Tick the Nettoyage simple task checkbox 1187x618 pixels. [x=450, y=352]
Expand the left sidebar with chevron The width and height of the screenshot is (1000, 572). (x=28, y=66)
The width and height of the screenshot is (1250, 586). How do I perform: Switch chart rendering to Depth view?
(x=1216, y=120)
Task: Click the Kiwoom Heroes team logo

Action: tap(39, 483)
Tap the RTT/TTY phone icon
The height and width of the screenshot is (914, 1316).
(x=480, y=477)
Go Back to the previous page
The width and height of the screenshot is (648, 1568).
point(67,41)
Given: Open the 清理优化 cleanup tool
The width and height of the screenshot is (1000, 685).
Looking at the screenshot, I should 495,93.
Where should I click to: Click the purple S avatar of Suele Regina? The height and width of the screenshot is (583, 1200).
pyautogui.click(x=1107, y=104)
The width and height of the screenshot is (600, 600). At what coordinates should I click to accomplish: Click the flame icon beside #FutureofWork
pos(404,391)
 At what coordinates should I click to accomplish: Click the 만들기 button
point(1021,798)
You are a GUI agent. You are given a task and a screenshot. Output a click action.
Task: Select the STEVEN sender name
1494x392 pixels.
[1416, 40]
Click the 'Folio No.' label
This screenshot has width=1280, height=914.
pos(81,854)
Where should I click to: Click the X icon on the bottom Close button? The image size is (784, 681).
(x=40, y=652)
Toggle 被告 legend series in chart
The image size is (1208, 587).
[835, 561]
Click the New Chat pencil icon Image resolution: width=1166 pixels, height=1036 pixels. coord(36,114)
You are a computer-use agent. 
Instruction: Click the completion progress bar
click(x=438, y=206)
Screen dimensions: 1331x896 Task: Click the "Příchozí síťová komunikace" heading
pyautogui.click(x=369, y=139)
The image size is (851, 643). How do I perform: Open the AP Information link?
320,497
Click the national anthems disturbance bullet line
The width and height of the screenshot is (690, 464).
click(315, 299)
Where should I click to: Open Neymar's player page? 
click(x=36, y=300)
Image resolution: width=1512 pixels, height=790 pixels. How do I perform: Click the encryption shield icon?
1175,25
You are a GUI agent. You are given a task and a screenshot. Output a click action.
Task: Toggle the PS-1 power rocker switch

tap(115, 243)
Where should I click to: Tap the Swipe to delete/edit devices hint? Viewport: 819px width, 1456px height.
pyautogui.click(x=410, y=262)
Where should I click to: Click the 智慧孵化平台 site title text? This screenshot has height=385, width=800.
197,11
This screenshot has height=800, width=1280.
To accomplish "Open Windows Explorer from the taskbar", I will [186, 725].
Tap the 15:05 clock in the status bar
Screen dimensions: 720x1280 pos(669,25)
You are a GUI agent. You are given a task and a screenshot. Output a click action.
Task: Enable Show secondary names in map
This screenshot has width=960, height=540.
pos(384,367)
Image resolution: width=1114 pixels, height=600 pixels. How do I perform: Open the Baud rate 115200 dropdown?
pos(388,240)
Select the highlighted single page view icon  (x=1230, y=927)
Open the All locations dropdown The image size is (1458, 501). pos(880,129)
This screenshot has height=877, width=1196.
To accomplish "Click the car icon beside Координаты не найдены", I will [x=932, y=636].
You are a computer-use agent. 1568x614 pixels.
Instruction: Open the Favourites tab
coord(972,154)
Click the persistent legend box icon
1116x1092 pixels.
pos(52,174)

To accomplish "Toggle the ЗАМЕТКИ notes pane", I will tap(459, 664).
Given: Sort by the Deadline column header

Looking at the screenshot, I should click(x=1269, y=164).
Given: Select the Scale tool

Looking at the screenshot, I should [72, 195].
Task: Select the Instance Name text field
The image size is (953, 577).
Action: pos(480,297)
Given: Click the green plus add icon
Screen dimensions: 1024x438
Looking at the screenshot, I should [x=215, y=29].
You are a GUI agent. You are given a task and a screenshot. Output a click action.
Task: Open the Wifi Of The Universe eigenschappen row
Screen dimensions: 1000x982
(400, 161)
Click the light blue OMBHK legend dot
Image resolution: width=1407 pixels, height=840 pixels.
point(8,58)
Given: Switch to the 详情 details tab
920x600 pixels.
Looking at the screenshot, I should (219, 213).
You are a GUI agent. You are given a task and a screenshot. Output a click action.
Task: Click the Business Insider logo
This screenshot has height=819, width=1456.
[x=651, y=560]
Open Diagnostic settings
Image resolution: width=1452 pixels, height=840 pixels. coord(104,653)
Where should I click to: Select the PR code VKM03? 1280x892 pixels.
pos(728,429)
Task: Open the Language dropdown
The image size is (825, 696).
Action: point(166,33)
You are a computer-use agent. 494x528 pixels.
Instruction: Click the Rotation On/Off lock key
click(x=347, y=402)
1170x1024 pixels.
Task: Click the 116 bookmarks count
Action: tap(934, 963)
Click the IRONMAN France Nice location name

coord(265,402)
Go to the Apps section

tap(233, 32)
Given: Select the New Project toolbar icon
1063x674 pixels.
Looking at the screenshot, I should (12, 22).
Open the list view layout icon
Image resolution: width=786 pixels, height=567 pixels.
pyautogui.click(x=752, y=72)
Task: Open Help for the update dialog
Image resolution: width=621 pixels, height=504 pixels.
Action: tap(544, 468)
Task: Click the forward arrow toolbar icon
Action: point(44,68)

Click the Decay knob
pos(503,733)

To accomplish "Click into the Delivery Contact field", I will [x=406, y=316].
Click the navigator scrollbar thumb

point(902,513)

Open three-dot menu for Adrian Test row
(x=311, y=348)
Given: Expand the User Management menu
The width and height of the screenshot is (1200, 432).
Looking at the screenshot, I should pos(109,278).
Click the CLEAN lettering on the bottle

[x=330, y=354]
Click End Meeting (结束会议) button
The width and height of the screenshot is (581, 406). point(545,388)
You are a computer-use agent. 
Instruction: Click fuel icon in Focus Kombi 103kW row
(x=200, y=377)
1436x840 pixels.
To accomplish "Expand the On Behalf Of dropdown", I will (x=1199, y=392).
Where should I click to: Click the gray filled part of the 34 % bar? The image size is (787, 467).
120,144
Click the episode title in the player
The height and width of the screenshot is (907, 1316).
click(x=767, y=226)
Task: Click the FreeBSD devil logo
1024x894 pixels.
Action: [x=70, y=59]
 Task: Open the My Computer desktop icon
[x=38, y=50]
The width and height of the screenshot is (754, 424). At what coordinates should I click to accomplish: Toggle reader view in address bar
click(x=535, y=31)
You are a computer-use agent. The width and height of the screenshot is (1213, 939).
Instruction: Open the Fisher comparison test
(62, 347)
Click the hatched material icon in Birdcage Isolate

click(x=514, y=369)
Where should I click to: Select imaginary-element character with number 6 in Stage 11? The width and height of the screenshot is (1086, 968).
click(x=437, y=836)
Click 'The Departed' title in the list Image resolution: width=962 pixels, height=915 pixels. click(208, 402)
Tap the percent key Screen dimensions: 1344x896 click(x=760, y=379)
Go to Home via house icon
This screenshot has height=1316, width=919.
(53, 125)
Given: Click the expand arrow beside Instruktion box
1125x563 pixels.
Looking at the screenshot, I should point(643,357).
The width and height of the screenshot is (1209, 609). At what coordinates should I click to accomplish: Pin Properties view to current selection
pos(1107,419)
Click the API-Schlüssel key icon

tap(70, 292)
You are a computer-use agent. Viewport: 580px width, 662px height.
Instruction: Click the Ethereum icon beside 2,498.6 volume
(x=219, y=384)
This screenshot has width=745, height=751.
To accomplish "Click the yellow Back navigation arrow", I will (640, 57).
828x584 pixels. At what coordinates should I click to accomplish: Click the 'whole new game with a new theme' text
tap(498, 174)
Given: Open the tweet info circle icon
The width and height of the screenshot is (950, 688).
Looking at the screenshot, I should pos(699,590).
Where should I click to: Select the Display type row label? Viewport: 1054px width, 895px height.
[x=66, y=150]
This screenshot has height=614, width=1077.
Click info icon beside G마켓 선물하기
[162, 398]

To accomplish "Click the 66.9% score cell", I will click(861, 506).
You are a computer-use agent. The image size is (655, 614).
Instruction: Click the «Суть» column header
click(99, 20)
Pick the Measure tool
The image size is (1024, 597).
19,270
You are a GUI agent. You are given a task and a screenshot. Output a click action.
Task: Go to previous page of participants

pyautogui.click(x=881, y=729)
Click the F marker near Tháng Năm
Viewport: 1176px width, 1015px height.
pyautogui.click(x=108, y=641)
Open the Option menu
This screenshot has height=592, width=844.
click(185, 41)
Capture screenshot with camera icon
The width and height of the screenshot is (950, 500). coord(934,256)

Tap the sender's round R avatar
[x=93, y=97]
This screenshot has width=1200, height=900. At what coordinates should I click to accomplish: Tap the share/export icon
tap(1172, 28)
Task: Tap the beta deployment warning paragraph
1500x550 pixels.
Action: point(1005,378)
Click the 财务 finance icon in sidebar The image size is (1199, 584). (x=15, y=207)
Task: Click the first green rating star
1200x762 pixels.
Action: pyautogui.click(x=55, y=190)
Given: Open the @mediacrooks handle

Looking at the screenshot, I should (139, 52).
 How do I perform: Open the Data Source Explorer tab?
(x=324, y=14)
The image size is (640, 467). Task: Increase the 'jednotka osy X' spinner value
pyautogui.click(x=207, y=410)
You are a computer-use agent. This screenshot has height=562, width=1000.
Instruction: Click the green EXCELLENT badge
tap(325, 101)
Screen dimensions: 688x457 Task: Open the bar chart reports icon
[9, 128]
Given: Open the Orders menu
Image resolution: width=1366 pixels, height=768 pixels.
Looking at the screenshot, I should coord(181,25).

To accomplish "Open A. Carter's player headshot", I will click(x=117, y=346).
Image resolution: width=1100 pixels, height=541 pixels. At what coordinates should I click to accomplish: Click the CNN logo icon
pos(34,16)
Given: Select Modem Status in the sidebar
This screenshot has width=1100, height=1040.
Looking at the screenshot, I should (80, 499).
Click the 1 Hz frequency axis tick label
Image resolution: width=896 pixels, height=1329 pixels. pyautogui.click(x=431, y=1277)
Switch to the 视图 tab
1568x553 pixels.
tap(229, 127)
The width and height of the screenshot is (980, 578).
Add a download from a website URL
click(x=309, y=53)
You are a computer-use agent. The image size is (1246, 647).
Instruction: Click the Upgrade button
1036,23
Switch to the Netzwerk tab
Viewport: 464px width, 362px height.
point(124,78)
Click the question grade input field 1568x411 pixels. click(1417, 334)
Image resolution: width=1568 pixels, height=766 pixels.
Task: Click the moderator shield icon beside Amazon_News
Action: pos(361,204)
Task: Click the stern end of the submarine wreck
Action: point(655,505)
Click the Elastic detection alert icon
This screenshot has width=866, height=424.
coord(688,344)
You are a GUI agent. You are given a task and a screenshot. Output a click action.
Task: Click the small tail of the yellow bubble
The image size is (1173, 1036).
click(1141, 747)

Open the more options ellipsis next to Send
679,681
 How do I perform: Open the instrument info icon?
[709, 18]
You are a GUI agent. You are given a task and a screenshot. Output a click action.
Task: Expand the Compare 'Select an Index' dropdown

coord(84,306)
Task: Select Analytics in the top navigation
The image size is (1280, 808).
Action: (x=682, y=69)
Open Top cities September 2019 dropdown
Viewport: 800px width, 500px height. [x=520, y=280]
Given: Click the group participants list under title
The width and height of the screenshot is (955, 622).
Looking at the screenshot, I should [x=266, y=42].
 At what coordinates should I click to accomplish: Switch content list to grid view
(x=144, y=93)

Work to be completed:
All lines in the listing above from the line containing "Open the All" to the line containing "You are a computer-use agent. 1568x614", inclusive, should be retyped exactly; no other lines should appear.

Result for this task:
Open the All locations dropdown The image size is (1458, 501). pos(880,129)
This screenshot has height=877, width=1196.
To accomplish "Click the car icon beside Координаты не найдены", I will [x=932, y=636].
You are a computer-use agent. 1568x614 pixels.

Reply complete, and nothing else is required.